The PureFunds ISE Cyber Security ETF (NYSE:HACK), the kingpin of cybersecurity exchange-traded funds, has, as of this writing, lost more than 5 percent since November 4. This coincides with the retreat of previously darling cyber security stocks, such as FireEye Inc (NASDAQ:FEYE) and CyberArk Software Ltd (NASDAQ:CYBR).

That does not mean the long-term bull thesis for HACK, which this week celebrated its first anniversary, is damaged. In fact, the recent bloodletting in the cybersecurity space could open the door for what has long been perceived as a looming catalyst for HACK and its constituents: increased mergers and acquisitions activity.

Continue Reading Below

Related Link: This Cybersecurity ETF Is Chocked Full Of Takeover Targets

The Cybersecurity Space

Of course, more cybersecurity mergers and acquisitions would put the spotlight on HACK, a place the nearly $1.1 billion ETF feels comfortable. A pickup in cybersecurity deal-making also has the potential to spark interest in HACK's new, leveraged equivalents, the Direxion Daily Cyber Security Bull 2X Shares (NYSE:HAKK) and the Direxion Daily Cyber Security Bear 2X Shares (NYSE:HAKD).

Potential Moves

A recent 24/7 Wall Street article highlights CyberArk, FireEye and Fortinet Inc (NASDAQ:FTNT) as potential takeover targets in the cybersecurity space. Those three stocks combine for over 8 percent of HACK's weight.

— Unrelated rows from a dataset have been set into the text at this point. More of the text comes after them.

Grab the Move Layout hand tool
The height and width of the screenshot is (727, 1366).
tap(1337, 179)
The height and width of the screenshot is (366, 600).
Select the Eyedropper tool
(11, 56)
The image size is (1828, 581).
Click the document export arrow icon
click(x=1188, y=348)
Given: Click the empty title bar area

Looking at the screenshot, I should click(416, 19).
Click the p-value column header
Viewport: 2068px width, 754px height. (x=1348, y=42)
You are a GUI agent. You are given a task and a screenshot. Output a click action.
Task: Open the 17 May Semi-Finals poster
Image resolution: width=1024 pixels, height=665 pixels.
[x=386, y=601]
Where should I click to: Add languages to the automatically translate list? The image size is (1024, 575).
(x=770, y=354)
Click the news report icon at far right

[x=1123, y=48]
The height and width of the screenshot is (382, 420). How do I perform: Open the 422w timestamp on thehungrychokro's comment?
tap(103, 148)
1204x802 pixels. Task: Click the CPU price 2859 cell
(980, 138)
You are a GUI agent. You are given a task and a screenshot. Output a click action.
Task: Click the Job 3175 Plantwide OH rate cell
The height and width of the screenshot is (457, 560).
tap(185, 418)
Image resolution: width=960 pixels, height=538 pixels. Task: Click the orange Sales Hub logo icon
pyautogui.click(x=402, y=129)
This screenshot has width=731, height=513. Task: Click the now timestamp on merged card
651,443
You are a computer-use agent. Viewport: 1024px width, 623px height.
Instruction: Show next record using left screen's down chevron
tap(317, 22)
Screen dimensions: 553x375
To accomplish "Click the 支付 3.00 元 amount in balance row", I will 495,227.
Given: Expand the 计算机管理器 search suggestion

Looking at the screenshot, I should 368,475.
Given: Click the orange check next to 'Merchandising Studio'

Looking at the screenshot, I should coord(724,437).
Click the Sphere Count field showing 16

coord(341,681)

Takeovers of any or all of those companies, particularly at large premiums, would likely elicit sharp rallies for HACK, in turn doing the same for HAKK. HAKK attempts to deliver twice the daily performance of the ISE Cyber Security Index. That is the same index HACK follows.

The Index And The Funds

Currently, there are over 1.5 billion social network users worldwide with more than 60 percent of users accessing social media services via smart phones. Social networking is one of the most popular ways for online users to spend their time, and a preferred way to stay in contact with friends and families. This is one of the top reasons why hackers target social media networks. Users are likely to click links they think are posted by friends, which hackers use to their advantage, noted Direxion.

More recently, the cybersecurity trade of the moment has been HAKD, which seeks to deliver double the daily inverse performance of HACK's underlying index. HAKD has climbed nearly nine percent since November 4, and traders are displaying increased interest in the leveraged bearish cybersecurity ETF.

For the five-day period ending November 12, HAKD's volume was more than 231 percent above the ETF's trailing 20-day average, a number surpassed by just four other Direxion leveraged funds, according to issuer data.